SOURCE:
%%

Because we use the uncertainty in the energy predictions to decide if a DFT call should be done or not, the proposed fine-tuning workflow is geared towards applications where the accuracy in predicted potential energies is of primary interest, even though the DFT-computed forces and stresses are included as training labels during model optimization. An alternative approach would have been to use the uncertainty in the force predictions. We used the energy predictions because accuracy in the energies controls the accuracy of the thermodynamic ensembles, and accurate forces do not necessarily guarantee accurate potential energies since even small errors in the forces can add up to large errors in the potential energy over large changes in the geometry. However, an advantage of using the force uncertainties would be that forces are localized. This makes it possible to choose individual error thresholds for each atom, where some atoms or regions might be of particular interest, such as in the case of proton diffusion. For this reason, we plan to implement the option to include the force uncertainties as a decision criterion for DFT interventions in the future. For some physical properties that arise from higher-order derivatives of the potential energy surface, such as vibration frequencies which depend on the Hessian, it is challenging to ensure accuracy with any training methods, even on the training data itself, since the objective function used in the training of neural network potentials usually only involves the potential energy and its first-order derivatives. The main reason for this is that the first-order derivatives can be computed without significantly increasing the total computational complexity of the electronic structure calculation by leveraging the Hellmann–Feynman Theorem,66,67 while higher-order derivatives would be much more computationally demanding to compute. Therefore, it is currently unclear how accurately such properties are modeled within this workflow.
Regarding the speed up our fine-tuning approach can achieve for simulations, the exact results will be dependent on the chosen error threshold, hardware availability and the DFT software used. We give some illustrative examples and estimates for different hardware configurations for the CaZrS3 – proton system in Appendix D. It only took 2000 training steps at a batch size of 5 to update each Monte Carlo sample on a new DFT-labeled geometry. Additionally, updating the model is highly parallelizable because the Markov chain of each Monte Carlo sample can be run independently. Nonetheless, on limited hardware, it might be better to only sample 4 instead of 8 Monte Carlo samples. In previous works, we observed a decrease in log-likelihoods by a value comparable to the decrease observed by reducing the number of Monte Carlo samples from 16 to 836. However, it is not advisable to go below 4 Monte Carlo samples as the quality of uncertainty quantification starts to degrade more significantly, with a decrease of almost twice the value of going from 8 to 4 samples when reducing it further from 4 to 2. In cases of very constrained GPU resources, using more computationally efficient variational inference-based BNN methods instead of MCMC methods might therefore be a better option.
Overall, the quality of uncertainty quantification was sufficient to keep the model in the specified accuracy range, with the fraction of structures that at DFT intervention exceeding the error threshold consistently staying below the 5 percent target. Further, the uncertainty measure was able to bias the training set towards rare events for both the ethanol and the proton diffusion example. However, there were still instances where the error was large despite a small predicted standard deviation, which leaves room for improvement.

%%

EXTRACTED DATA:
%%

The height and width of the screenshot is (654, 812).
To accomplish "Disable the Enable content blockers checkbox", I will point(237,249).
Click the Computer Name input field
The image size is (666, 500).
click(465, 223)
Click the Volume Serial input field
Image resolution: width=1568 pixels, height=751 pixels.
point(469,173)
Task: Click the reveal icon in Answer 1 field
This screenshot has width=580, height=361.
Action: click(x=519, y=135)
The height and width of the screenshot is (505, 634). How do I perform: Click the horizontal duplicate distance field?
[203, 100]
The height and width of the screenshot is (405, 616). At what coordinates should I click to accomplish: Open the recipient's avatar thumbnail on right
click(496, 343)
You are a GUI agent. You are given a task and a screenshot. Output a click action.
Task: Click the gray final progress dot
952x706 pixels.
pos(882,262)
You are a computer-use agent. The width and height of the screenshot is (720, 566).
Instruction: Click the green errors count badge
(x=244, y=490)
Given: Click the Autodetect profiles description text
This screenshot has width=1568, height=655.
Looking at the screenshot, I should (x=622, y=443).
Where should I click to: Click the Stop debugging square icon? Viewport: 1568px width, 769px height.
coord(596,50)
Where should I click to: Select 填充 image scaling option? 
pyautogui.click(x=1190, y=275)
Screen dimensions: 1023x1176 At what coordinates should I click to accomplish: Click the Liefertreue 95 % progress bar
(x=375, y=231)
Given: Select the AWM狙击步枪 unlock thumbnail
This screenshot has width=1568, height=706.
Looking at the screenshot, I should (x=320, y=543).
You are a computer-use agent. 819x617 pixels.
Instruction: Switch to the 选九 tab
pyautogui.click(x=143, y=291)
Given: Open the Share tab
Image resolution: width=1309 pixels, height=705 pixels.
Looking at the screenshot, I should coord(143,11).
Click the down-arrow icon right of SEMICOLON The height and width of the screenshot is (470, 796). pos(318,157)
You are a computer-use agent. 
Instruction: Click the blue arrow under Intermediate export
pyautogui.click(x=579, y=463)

%%

PROMPT: Repeat the text on fine-tuning neural network potentials, starting with "Overall, the quality" and going on through "room for improvement.". The items have no role in this work.

RESULT FOR THIS TASK:
Overall, the quality of uncertainty quantification was sufficient to keep the model in the specified accuracy range, with the fraction of structures that at DFT intervention exceeding the error threshold consistently staying below the 5 percent target. Further, the uncertainty measure was able to bias the training set towards rare events for both the ethanol and the proton diffusion example. However, there were still instances where the error was large despite a small predicted standard deviation, which leaves room for improvement.